Pittsburgh Pirates’ Neil Walker, right, slides to score as San Francisco Giants catcher Buster Posey waits for the ball in the first inning of a baseball game on Monday in San Francisco. Walker scored on a sacrifice fly by Pittsburgh’s Gregory Polanco.

Agencies/Los Angeles

Vance Worley tossed a four-hitter for his first shutout, and the Pittsburgh Pirates pounded Madison Bumgarner early in a 5-0 win over the struggling Giants on Monday.

''Just glad I gave them something fun to watch,’’ said Worley, who didn’t grow up a Giants fan but heard ‘’a lot of lip’’ from friends after coming up in the Phillies organisation.

Worley sure seems to bring his best against San Francisco.

Worley (4-1) struck out three and walked one in an efficient 100-pitch outing. His only other complete game came in a 7-2 win over the Giants on July 26, 2011, in Philadelphia.

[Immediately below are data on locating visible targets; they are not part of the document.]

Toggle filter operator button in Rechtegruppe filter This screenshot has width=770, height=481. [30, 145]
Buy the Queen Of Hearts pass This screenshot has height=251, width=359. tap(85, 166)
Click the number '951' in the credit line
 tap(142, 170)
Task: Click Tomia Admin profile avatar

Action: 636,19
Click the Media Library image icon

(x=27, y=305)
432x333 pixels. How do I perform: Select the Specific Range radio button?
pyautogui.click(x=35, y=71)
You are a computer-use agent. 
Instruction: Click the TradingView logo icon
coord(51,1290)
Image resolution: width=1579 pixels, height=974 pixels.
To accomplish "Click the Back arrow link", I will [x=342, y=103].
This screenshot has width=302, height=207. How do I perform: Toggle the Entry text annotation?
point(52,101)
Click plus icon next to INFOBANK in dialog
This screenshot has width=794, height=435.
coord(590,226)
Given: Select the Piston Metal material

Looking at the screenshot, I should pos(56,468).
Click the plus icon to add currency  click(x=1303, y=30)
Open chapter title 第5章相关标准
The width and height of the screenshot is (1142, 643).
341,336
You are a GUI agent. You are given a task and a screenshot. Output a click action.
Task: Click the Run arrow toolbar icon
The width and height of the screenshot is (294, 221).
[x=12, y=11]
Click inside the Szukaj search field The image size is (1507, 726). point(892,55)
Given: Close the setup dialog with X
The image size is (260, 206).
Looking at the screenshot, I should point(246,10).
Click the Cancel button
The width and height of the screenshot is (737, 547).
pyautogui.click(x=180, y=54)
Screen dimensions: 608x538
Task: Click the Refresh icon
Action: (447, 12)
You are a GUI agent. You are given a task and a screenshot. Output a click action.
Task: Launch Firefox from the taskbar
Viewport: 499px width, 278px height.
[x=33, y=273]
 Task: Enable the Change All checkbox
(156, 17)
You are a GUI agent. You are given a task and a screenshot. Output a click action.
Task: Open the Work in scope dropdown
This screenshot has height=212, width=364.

Four players drove in a run off Bumgarner (12-8) in the first, and Josh Harrison hit his seventh homer in the second to provide all of Pittsburgh’s pop

Worley worked over batters the rest of the way to hand San Francisco its fifth straight loss and 12th shutout this season.

The right-hander was acquired from Minnesota on March 25 for a player to be named or cash. He spent time in extended spring training and with Triple-A Indianapolis before being thrust into Pittsburgh’s rotation because of injuries.

Worley has made the most of his opportunities in the majors. He has a 2.54 ERA in eight appearances this season, including seven starts

"He had to fight back. He had to make some adjustments,’’ Pirates manager Clint Hurdle said. "He’s been focused. He’s been prepared. He’s not doing anything he hasn’t done before. His confidence is playing. The command is what’s showing up.”

Elsewhere, Rookie right-hander Jake Odorizzi delivered another strong outing as the Tampa Bay Rays rallied for a 2-1 victory over the Milwaukee Brewers.

The 24-year-old had outdueled Cardinals ace Adam Wainwright in his previous start and on Monday outlasted Brewers veteran Kyle Lohse, allowing one run and three hits over seven innings.

James Loney hit a two-run single in the sixth inning to lift Tampa Bay (52-54) to their 10th win in their last 11 games, continuing a surge back into playoff contention.

The Rays moved to within seven games of the idle AL East-leading Orioles.

The Brewers (59-48), who lead the NL Central, are on a tough six-game road trip against Tampa Bay and St Louis.

Scoring four runs in the bottom of the ninth, the Miami Marlins earned a walk-off 7-6 win over the Washington Nationals.

With two outs in the ninth, Miami (52-53) second baseman Jeff Baker singled to deep left off lefty reliever Jerry Blevins and the Marlins recorded their eighth win in nine games.

Washington (57-46) led 6-0 with two outs in the seventh inning but let it get away. The Nationals’ lead over the Atlanta Braves in the National League East is down to a half-game.

Evan Gattis homered leading off the seventh inning to break up a scoreless duel between Ervin Santana and San Diego fill-in starter Jason Lane, and the Braves defeated the Padres 2-0.

Santana (10-6) allowed five hits in eight innings, walked none and matched his career high with 11 strikeouts.

Atlanta (58-48) pulled to within a half-game of Washington in the NL East.

Brett Oberholtzer tossed a solid outing and the Houston Astros backed him with four home runs in a win over the Major League-best Oakland Athletics.

Oberholtzer (3-7) surrendered three runs over 6 2/3 innings and retired seven consecutive batters before Athletics shortstop Jed Lowrie chased him with a two-out triple to left field in the seventh inning.

The Astros (43-63) snapped a five-game losing streak while the Athletics (65-40) failed to match the franchise record of 66 wins through 105 games set in 1971 and matched four years later.